— Start Extract —

February 25, 2014 by lucieromarin
New mothers tend to say things to me along the lines of, “Motherhood’s hit me like a tonne of bricks,” and “You don’t know what tired is.” This is sometimes annoying and sometimes hurtful, but I don’t think any mother has actually exaggerated her exhaustion, because we’ve been short-staffed at work this week, and I’ve found myself having to be one-and-a-half people in a room with thirty children, and I’m wiped out. And I don’t even work full-time.
Thirty! Three-year-olds especially; all of last week, I “enjoyed” conversations like this:
Me: Oh, Jojo! It’s time to pack away your work, to get ready for group!
Child: I don’t want to.
Me: You know we always pack away our work so the next friend can use it. Let’s go together, and then you can have a snack at group.
Child backs into the corner between the book rack and the fish tank
Child: I don’t want to!
Me: Please come away from the fish tank! You might get hurt in there.
Child slides to the floor and hunkers down into a ball of resistance. Suddenly his hair seems twice as wild and springing out all over the place.
Child: I don’t want to!!!!!
Me: Too bad. You have to.
Child scrunches up face. (You can imagine the rest.)
Sometimes, it doesn’t go quite so badly. For example, with one of the three-year-olds:
Lucy: Remember how you need to sit on your mat, to keep yourself safe.
Child: I’m stretching.
Lucy: Well, you need to stretch your brain by finishing your work.
Child: Ha ha ha!
Child returns to his work.
Similarly, the child who resisted my injunction to finish his colour block work before painting, and who demonstrated his resistance by using one of the blocks as a telephone, seemed only pleased when I picked up another ‘phone,’ called him, and asked for the Colour Detective to lay out his blocks matching pairs. Every now and then he said, “Two minutes!” which I think was the equivalent of Two Minutes Before the Bomb Goes Off! And this was fine, except that I had to sit with him for ten minutes calling the Colour Detective because he wouldn’t do his work.

— End Extract —

# The tasks
(1) In the classroom post, how many children is the writer with when having to be one-and-a-half people?
(2) In the classroom post, list the physical actions the child performs in the exchange that begins "Oh, Jojo!"
(3) Carry the classroom post forward from its last sentence.
The data that comes next is separate material and has no connection to the classroom post.

— Start Source material —

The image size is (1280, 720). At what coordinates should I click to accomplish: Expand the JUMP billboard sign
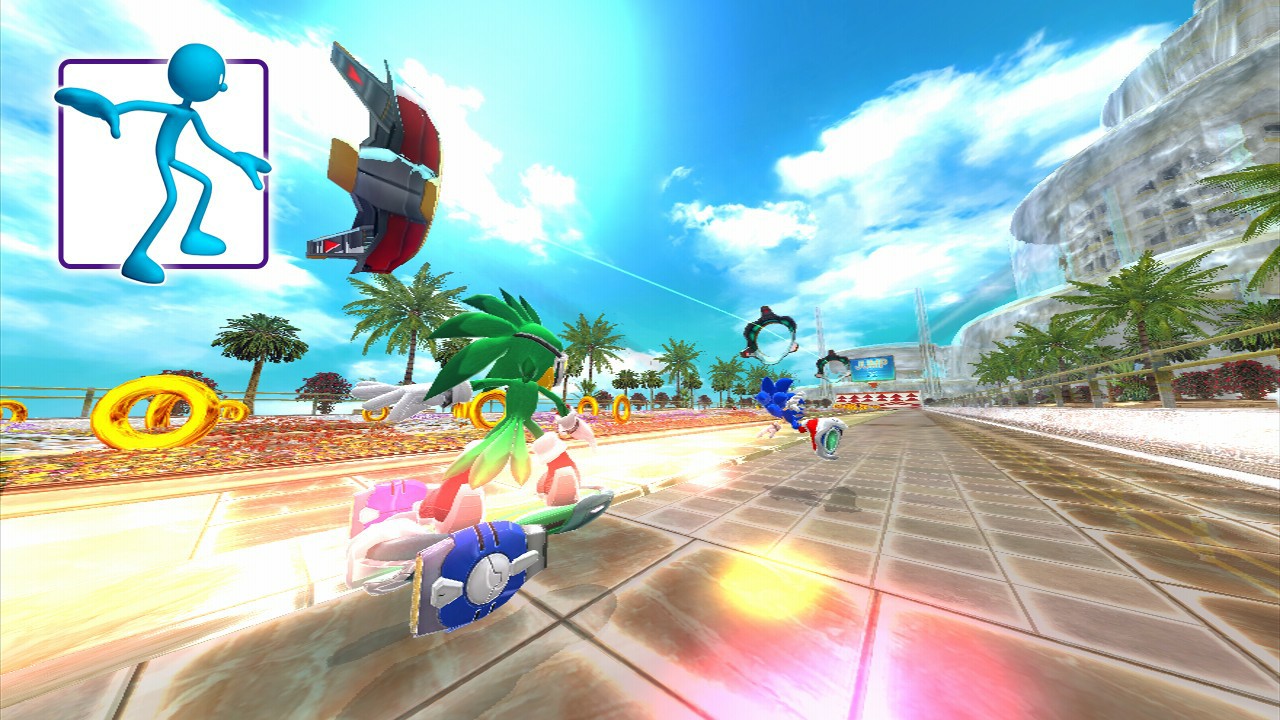pos(872,365)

— End Source material —

# Answers for the exercise
(1) Thirty children.

(2)
- Backs into the corner between the book rack and the fish tank
- Slides to the floor and hunkers down into a ball of resistance
- Scrunches up his face

(3)
If I was very pious, I would say, “I suppose this is how I seem to God when I resist His plans,” but the truth is that, confronted with a curled-up rebel crammed behind a fish tank, all I can think is, Why did You make them capable of having opinions??? Why? Why? Why?
The one interesting thing that this week has taught me is that belligerent male children like me much more than other children do, especially girls. Why? First, this happens:
Child rolls up his mat and then, instead of returning it ot its box, wanders into the snack area with it on his arm. (I assume that in his mind it’s a robot arm.)
Lucy (in alarm): Jojo! Remember how we carry a mat!
Child: I don’t want to!
Child backs into the water dispenser, clutches robot arm, turns his back to me, and then backs into the shelf of preliminary activities. Then he turns around again, sees me, and runs away.
But then this happens:
Lucy: Now you can show me how you sit at group!
Lucy experiences cosmic implosion.
Child falls on her arm and bestows upon it a sloppy kiss.
Seriously, if they’re going to embrace us and cover us with kisses, why can’t they also do what they’re told? Why are they the ones with limitless energy, when we’re the ones who have to chase them and hound them and clean up after them and wait for them to finish their colour blocks? And why are they so soft and squishy? Surely it would make more sense for the adults to have that radiant skin, while the vulnerable children were covered in knobbly scales? that way, they could fall over and run into things and wave scissors and pick up glass and not only would we not have to fear for them, we also wouldn’t have to do so much paperwork!
It’s a mystery.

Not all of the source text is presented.